### YOUR ASSIGNMENT
Transcribe the lines exactly, beginning with the one that contains "The height and" and ending with the final line of the records. Do not transcribe pictures.

(MATERIAL PROVIDED begins)

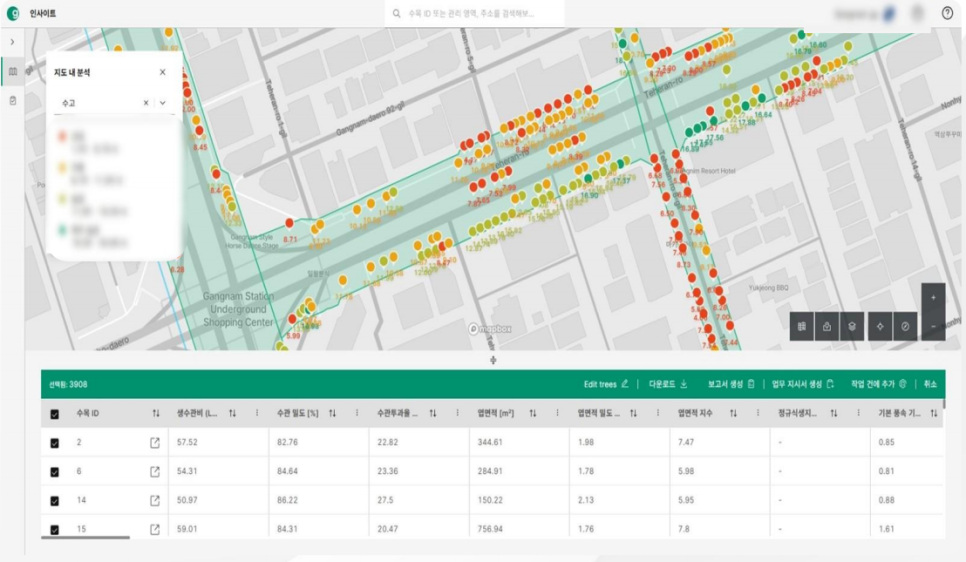Expand the 수고 analysis dropdown arrow
966x562 pixels.
click(x=163, y=103)
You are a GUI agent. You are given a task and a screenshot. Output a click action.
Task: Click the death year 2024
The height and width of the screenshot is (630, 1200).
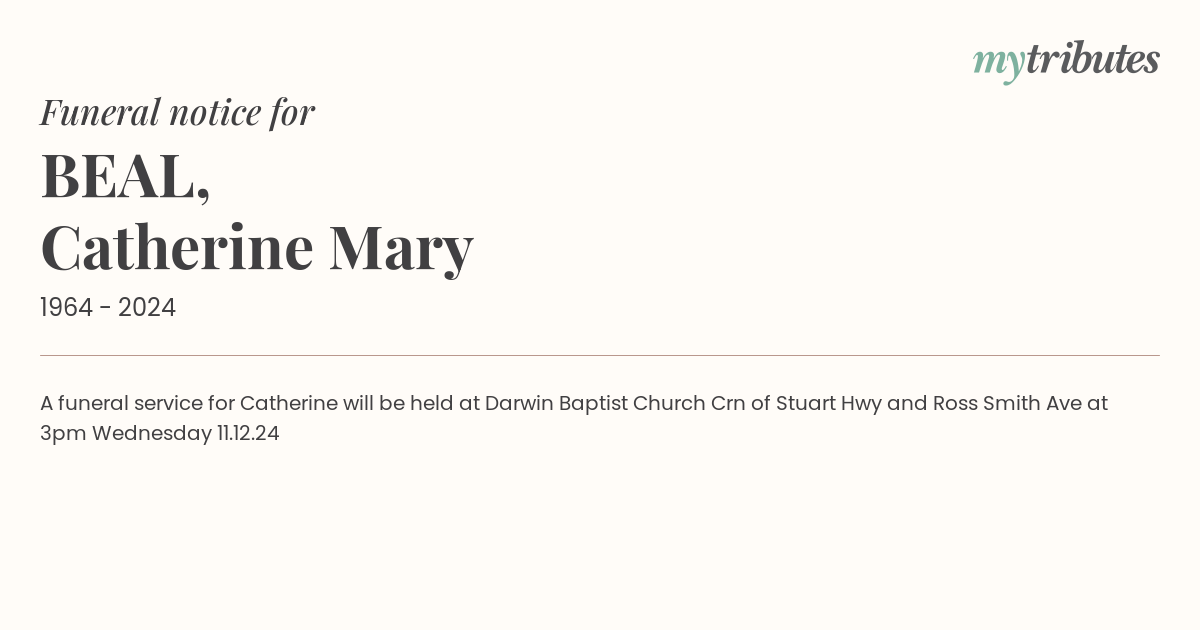tap(147, 308)
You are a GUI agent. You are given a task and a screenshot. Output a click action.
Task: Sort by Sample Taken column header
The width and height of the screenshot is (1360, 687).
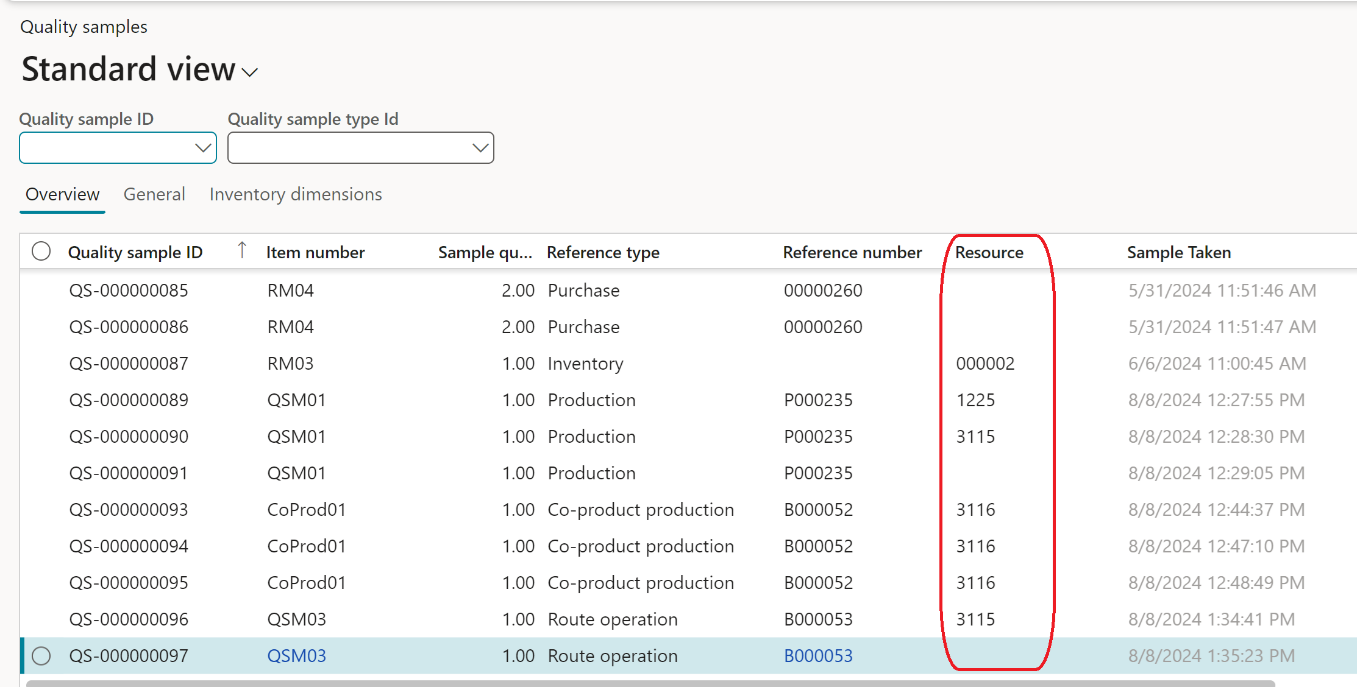[x=1178, y=252]
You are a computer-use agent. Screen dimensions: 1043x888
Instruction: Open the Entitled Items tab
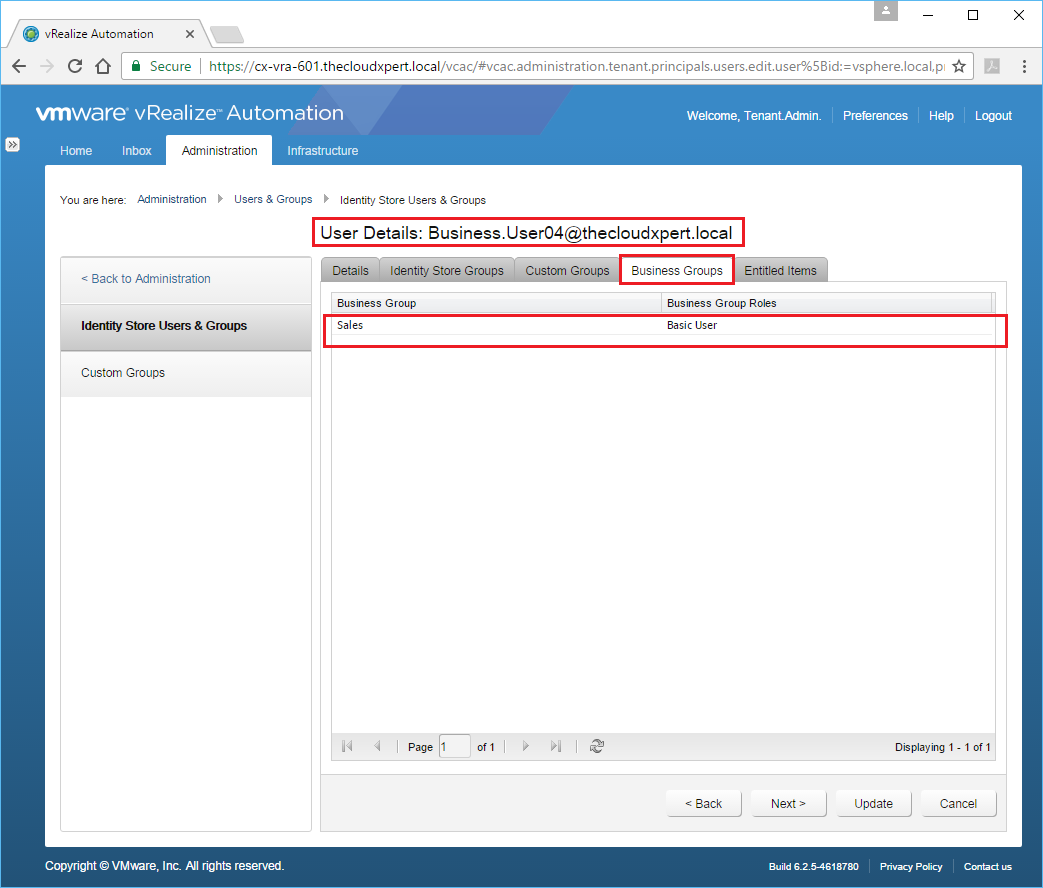pyautogui.click(x=780, y=271)
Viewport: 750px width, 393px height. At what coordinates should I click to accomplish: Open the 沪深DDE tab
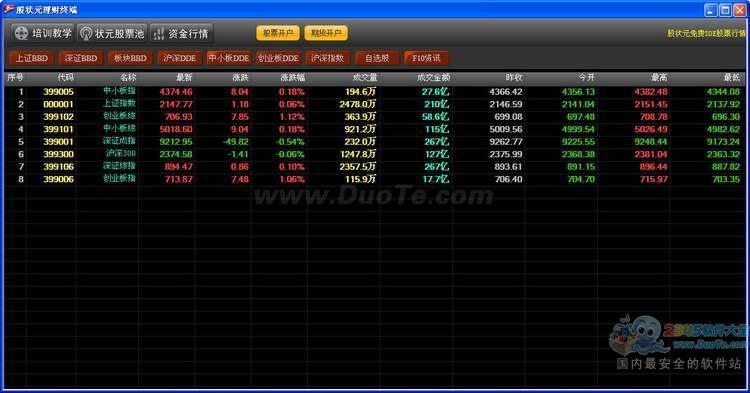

(MATERIAL PROVIDED ends)

### ANSWER SPACE
The height and width of the screenshot is (630, 1200).
tap(147, 308)
You are a GUI agent. You are given a task and a screenshot. Output a click action.
Task: Sort by Sample Taken column header
The width and height of the screenshot is (1360, 687).
[x=1178, y=252]
You are a computer-use agent. Screen dimensions: 1043x888
Instruction: Open the Entitled Items tab
pyautogui.click(x=780, y=271)
Viewport: 750px width, 393px height. At what coordinates should I click to accomplish: Open the 沪深DDE tab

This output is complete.